On the subject of costumbrism, it has been precisely this damned epithet that has been taken to describe Robert’s and his contemporaries or disciples too often, reducing them to minor, anecdotal, domestic or folkloric forms, in the face of the great epic or lyrical literature. Robert is not a nostalgic of the old city, nor a historicist in the way of L’orfeneta de Menargues o Catalunya agonisant by Antoni de Bofarull—the first novel in Catalan of the Renaixença, published in 1862—but a city dweller, a stroller, a quidnunc, a child of the city. And here it is worth remembering that while in Barcelona the works begin on the Eixample—the Ensanxe as Robert refers to and observes—the Paris of Napoleon III sees the great renovations being carried out by Baron Haussmann, from which the figure of Charles Baudelaire’s flâneur will appear.
“Barcelona, gay, leisurely, dynamic Barcelona, do not search for it but in the Passeig de Gràcia, and now more than ever since the development of the Ensanxe, damn the word! The Passeig de Gràcia is more boulevard than the Rambla,” writes Robert Robert
The streets where Robert strolls are the same Ramblas and the same Passeig de Gràcia his “grandchildren”will speak of, but between then and now will have passed a Universal Exhibition of Barcelona, the development of the Eixample—with some of the streets just being named at the time of Robert, at the proposal of Víctor Balaguer—the aggregation of the surrounding villages—Sants, Les Corts, Sant Gervasi de Cassoles, Gràcia, Sant Andreu de Palomar and Sant Martí de Provençals, plus Sant Joan d’Horta, and the last of them all, Sarrià—the opening of Via Laietana, with the disappearance of a good part of the old Barcelona under the Reformation project, and the plans for a new exhibition in Montjuïc, finally inaugurated in 1929.
In between, names like Lluís Domènech i Muntaner, Josep Puig i Cadafalch and Antoni Gaudí compete to build their memorable houses on the Passeig de Gràcia, about which Robert writes: “Barcelona, gay, leisurely, dynamic Barcelona, do not search for it but in the Passeig de Gràcia, and now more than ever since the development of the Ensanxe, damn the word! The Passeig de Gràcia is more boulevard than the Rambla, because it is much wider; because it has more open, enjoyable views; thanks to the buildings now beginning to border it. They do not remind one, as do those on the Rambla, of the punishment of work and the greed of industry, but the pleasant rest, the well-being, the wealth and the luxury.” This boulevard, where the first buildings are just beginning to be put up in accordance with the ideas of Cerdà—whose plan will soon be betrayed—“offers us the view of semi-circle of the surrounding hills that guard a delicious plain, sometime covered with green wheat and red poppies, other times gilded by the bright straw stubble.” In any case, this still rural walk is full of “People who come, people who go, people who come and go,” and has already become the favourite place to see and be seen.
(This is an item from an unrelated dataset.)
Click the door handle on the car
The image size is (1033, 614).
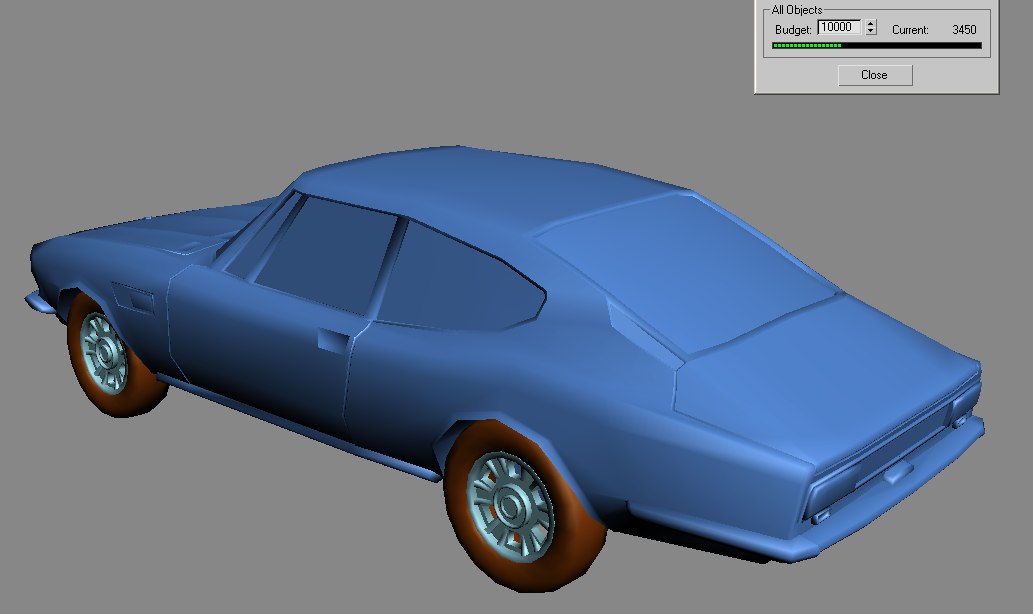330,339
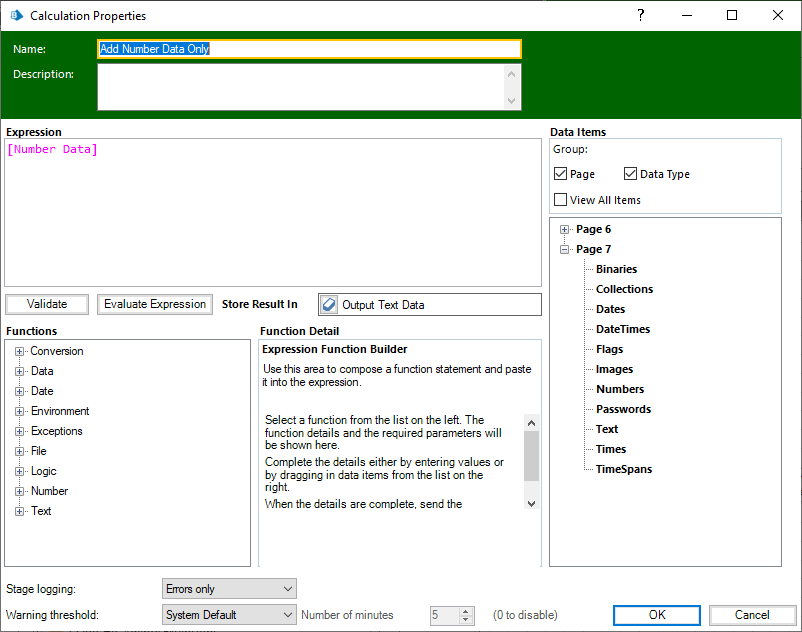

“La Rambla, like everything in Spain, always starts with priests and ends with soldiers,” writes Robert
Further down, on the Rambla—or the four Rambles: the clerical Capellans, to the current Caneletes; the cheerful Rambla de les Flors; the cosmopolitan and intellectual del Mig and the military de Santa Mònica—Robert writes “The special character of each of the four Rambles or part of the Rambla has lasted long and will last as long as the street stays the centre of Barcelona, just as much the centre for those who live in the incipient Ensanxe as for those who were born and have lived all their lives at the Padró or the Pla de Palau. La Rambla, like everything in Spain, always starts with priests and ends with soldiers.” In other words, what appears to be a wholly costumbrist article, Robert ends a phrase that is all metaphor about the politics of his time.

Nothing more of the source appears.